**WHAT YOU SHOULD DO:** Whenever a picture appears in the listing below, leave it out, and copy exactly the lines from the one containing "This screenshot has height=420, width=986." through the end.

**LISTED ENTRIES:**
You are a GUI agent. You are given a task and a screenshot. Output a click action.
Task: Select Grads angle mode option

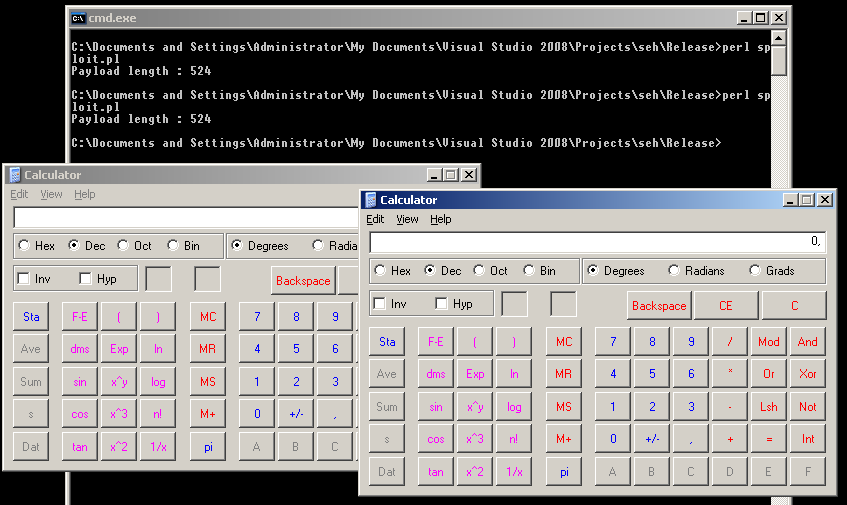[x=756, y=271]
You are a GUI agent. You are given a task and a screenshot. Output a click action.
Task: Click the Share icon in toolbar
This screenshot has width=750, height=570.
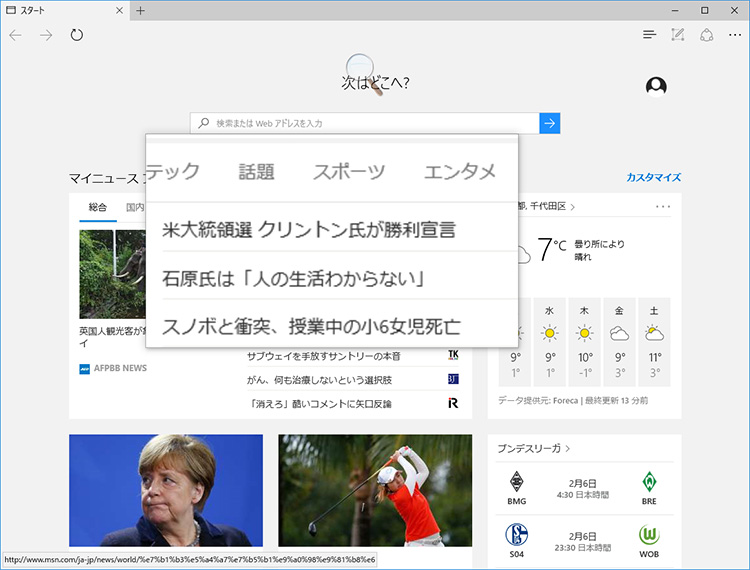coord(706,35)
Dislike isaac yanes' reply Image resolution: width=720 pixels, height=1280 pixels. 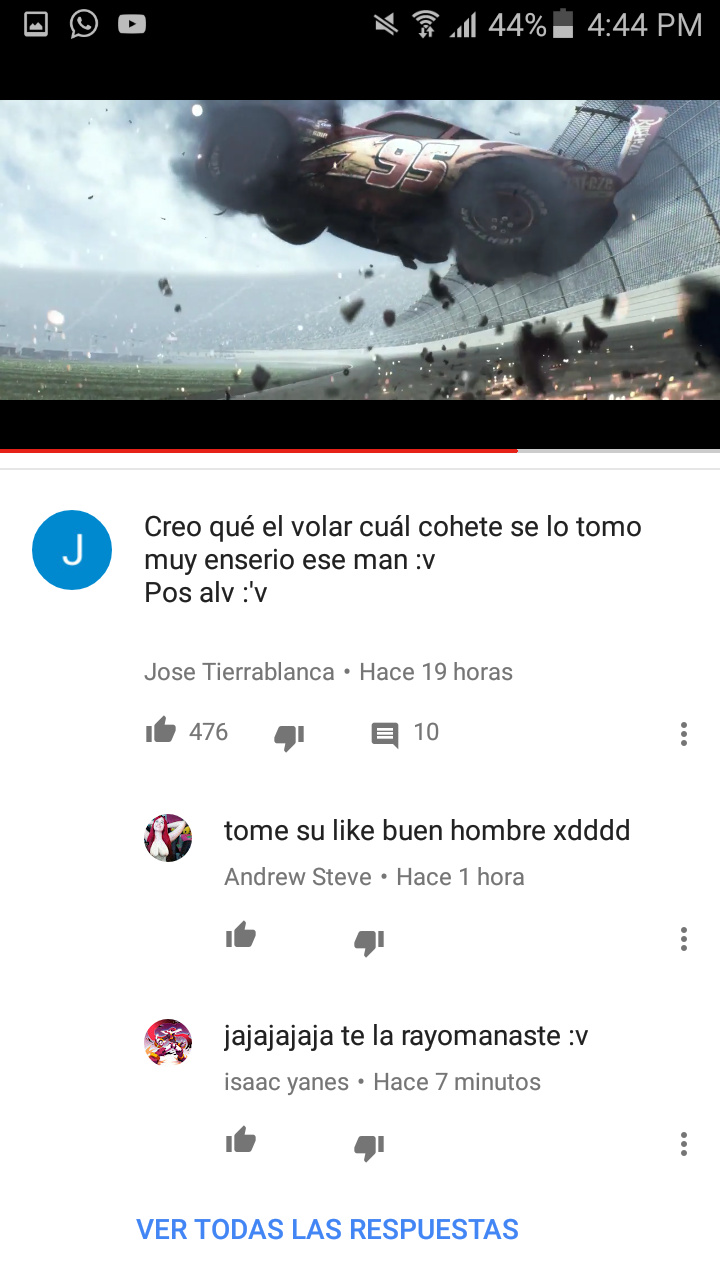coord(369,1146)
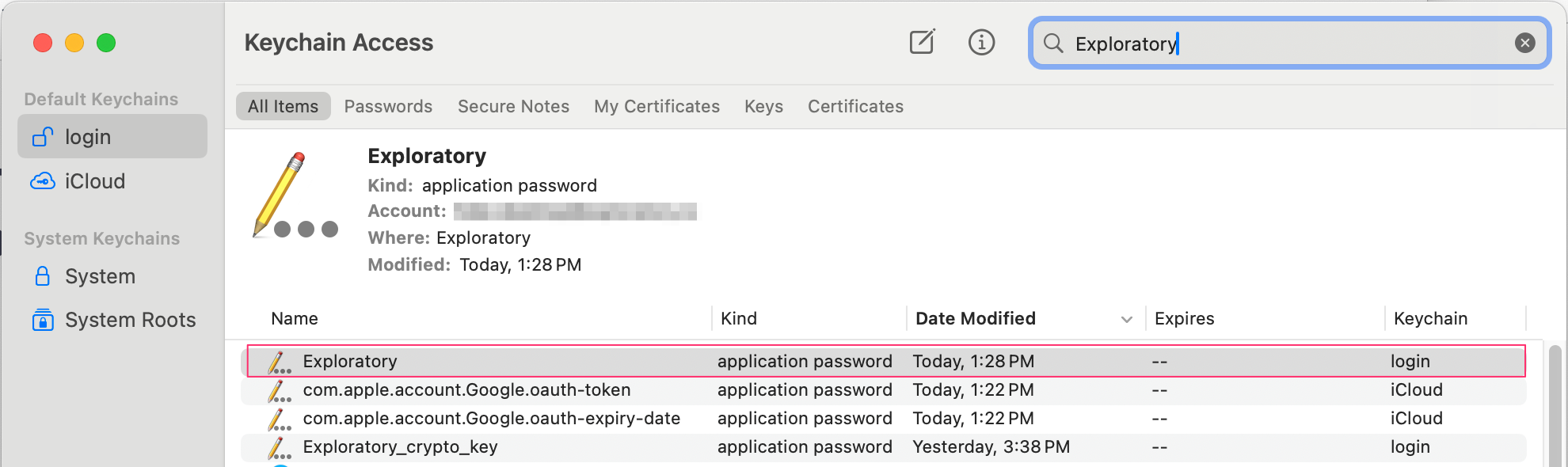Click the System keychain lock icon
The height and width of the screenshot is (467, 1568).
point(43,276)
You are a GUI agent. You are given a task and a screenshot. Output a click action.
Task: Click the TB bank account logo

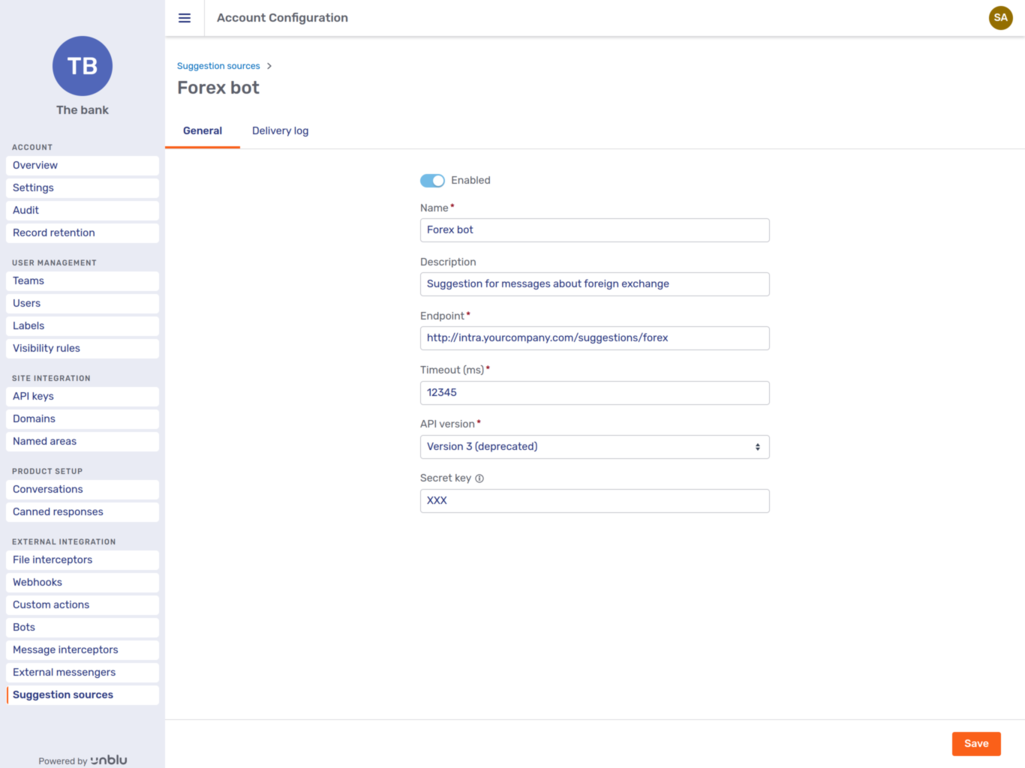(82, 66)
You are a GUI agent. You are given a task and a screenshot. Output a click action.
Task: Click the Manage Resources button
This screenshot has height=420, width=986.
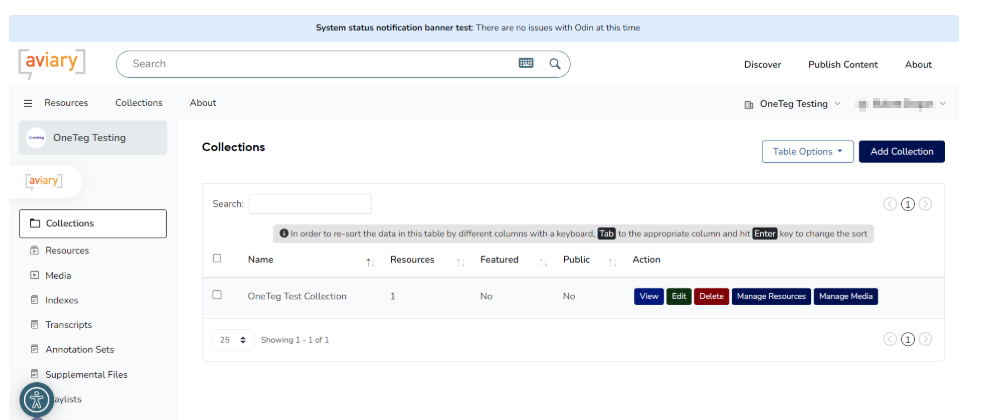[x=770, y=296]
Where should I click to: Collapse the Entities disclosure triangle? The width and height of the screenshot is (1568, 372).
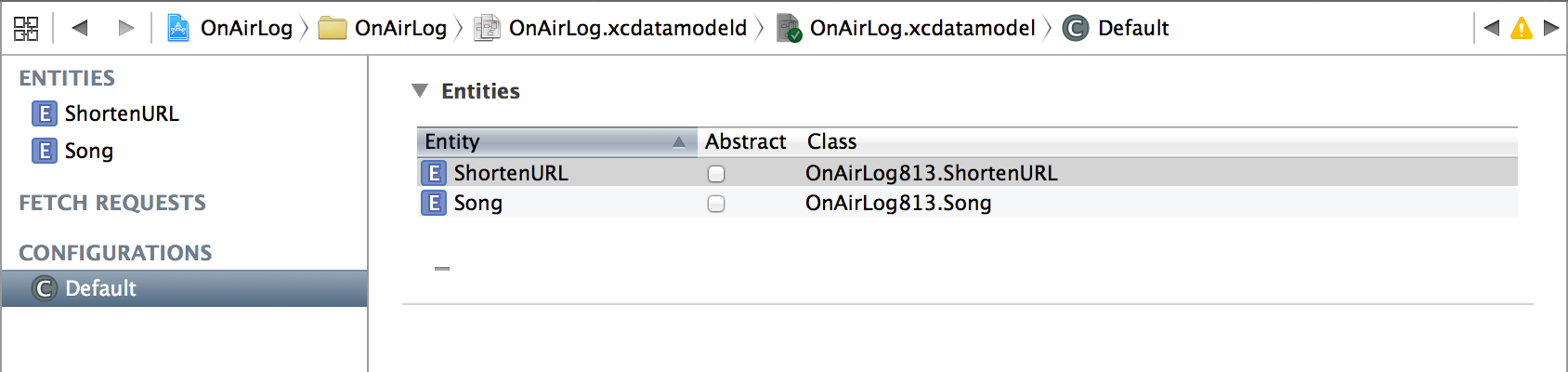pos(420,90)
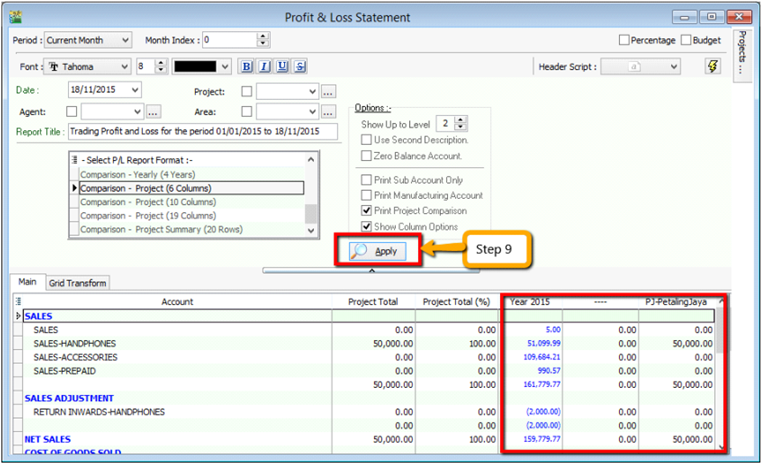Toggle strikethrough font formatting

(301, 67)
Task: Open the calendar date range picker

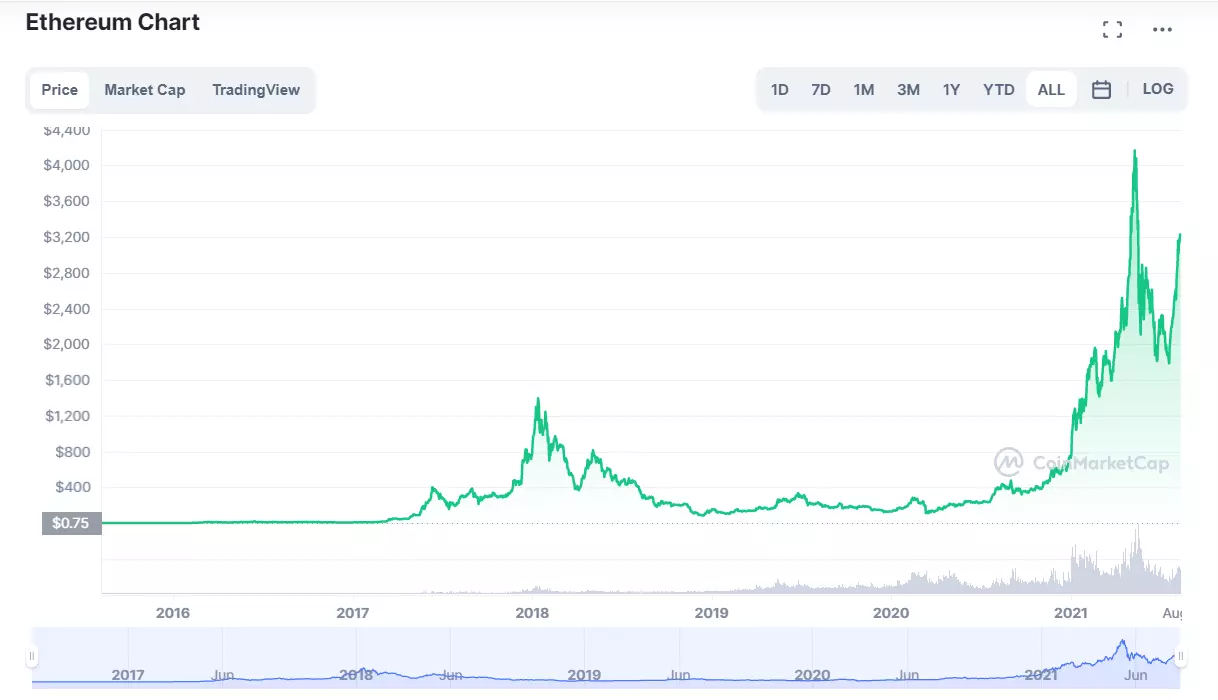Action: (x=1101, y=90)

**TASK RESULT:**
This screenshot has height=420, width=986.
[x=770, y=296]
Where should I click to: Collapse the Entities disclosure triangle? The width and height of the screenshot is (1568, 372).
pos(420,90)
Toggle strikethrough font formatting

(301, 67)
Task: Open the calendar date range picker

Action: (x=1101, y=90)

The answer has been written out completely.